Talaga’s message to educators present at the meeting was that they should “reach out from your institutions to [indigenous] communities and say ‘What can we do to help your students?’ Your universities can offer the chance to give a leg up to high school students so they can gain admission to your [tertiary] schools.”
Professor Susan Hill, another speaker at the event, said there must be wider discussions about reconciliation that include talking about the dispossession experienced by indigenous peoples, such as the loss of their languages.
Statistics Canada has reported that only 17.2% of Canadians with an aboriginal identity were in 2011 (the most recent government figures) able to conduct a conversation in an indigenous language.
Hill is a Haudenosaunee from Grand River, who has a joint appointment with the University of Toronto’s department of history as well as its Centre for Indigenous Studies.
Assessing the impact of the residential school system, she said that the schools per se were not the core problem; rather it was the “concept and a thought that indigenous peoples were not capable of being in charge of their own lives”.

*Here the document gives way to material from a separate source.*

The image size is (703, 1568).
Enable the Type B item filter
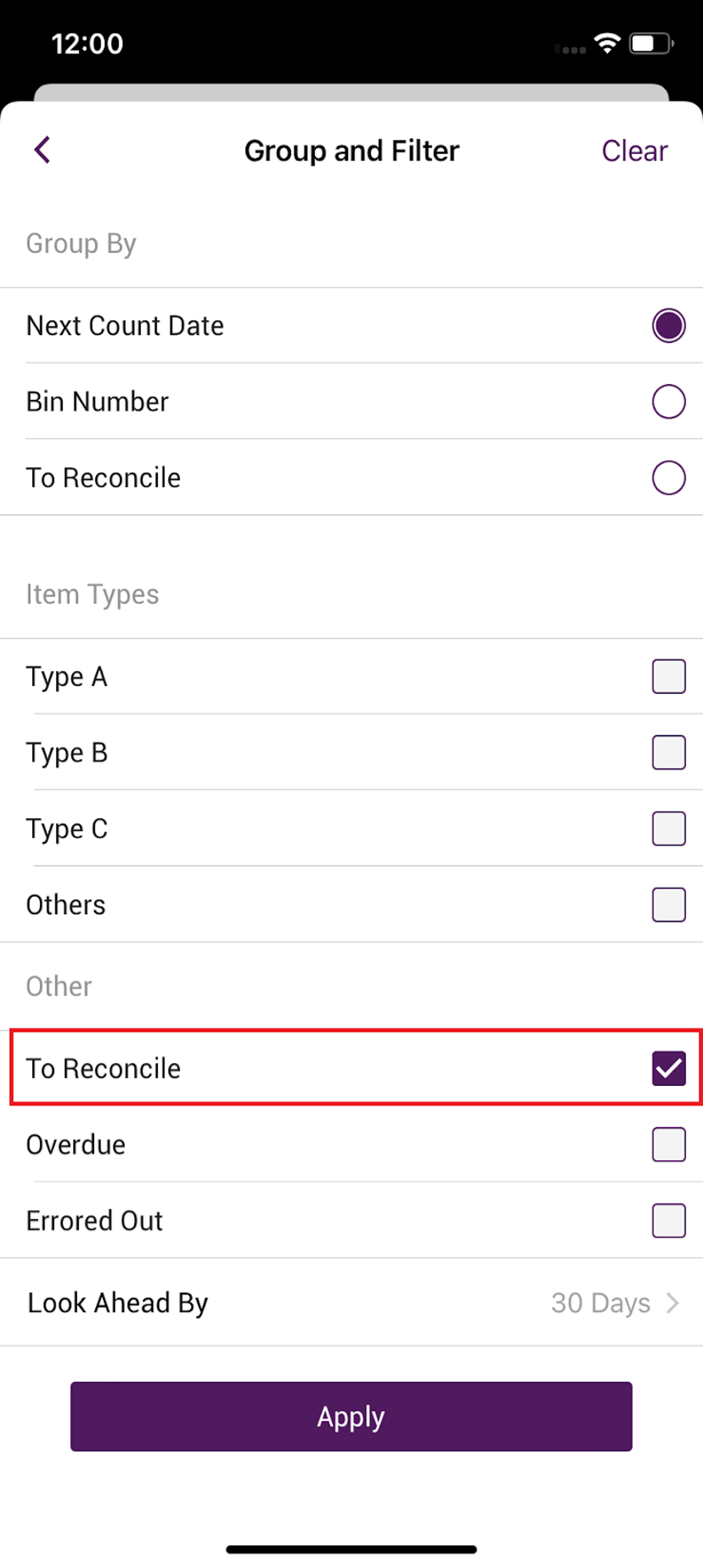point(669,752)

That kind of thinking needs to be challenged through Canadian higher education, she said, and when it comes to higher education and indigenous people, that means holding institutions accountable. “We have priorities around a broad, liberal education. Well a truly broad, liberal education [in Canada] means an understanding of indigenous issues [and] an understanding of indigenous ways of knowing.”
Colonial amnesia
Another speaker, Dr Hayden King, is an Anishinaabe from Beausoleil First Nation on Gchi’mnissing in Huronia, Ontario, as well the executive director of the Yellowhead Institute at Ryerson University, and an advisor to the university’s dean of arts on indigenous education.
He agrees that it is important for Canadians to learn and to understand the history of settler colonialism but worries that there is still wilful ignorance and what he labels ‘colonial amnesia’.
“I’ve been in this for 11 years as an educator,” King said, “And it is frustrating to have classroom after classroom, individual after individual, community after community, through the years say to me, ‘This is the first time I’ve heard about residential schools’ or ‘I can’t believe this is happening in Canada’.
“It’s frustrating because it speaks to our failure to adequately communicate the horrors of colonialism through time.”
King said several components must be addressed. One is restitution, such as allowing for the return of traditional languages to indigenous peoples. Another is an awareness that the present education system is not an indigenous creation, so it must be transformed to better accommodate native communities.
“You have to give back that which was taken away,” he said, while challenging non-natives to step up and take an active part in making change happen. “None of this is an ‘indigenous’ issue. It’s a Canadian one.”
Newhouse says such changes will require people from across the landscape, native and non-native, to address the TRC’s recommendations. In its final report, the commission included 94 calls to action that touched almost every aspect of life in Canada. And while this is an impressive list of proposed reforms, Newhouse remains positive that addressing the needs of students can occur.
“I say to my students that reconciliation is messy, but it’s necessary when you live in a place where the state tried to change your culture, your language, your belief system, and they did that using education. But I am optimistic about the future because I’ve seen universities respond, moving from being an agent of colonisation to places where their central mission is knowledge creation and knowledge transmission.”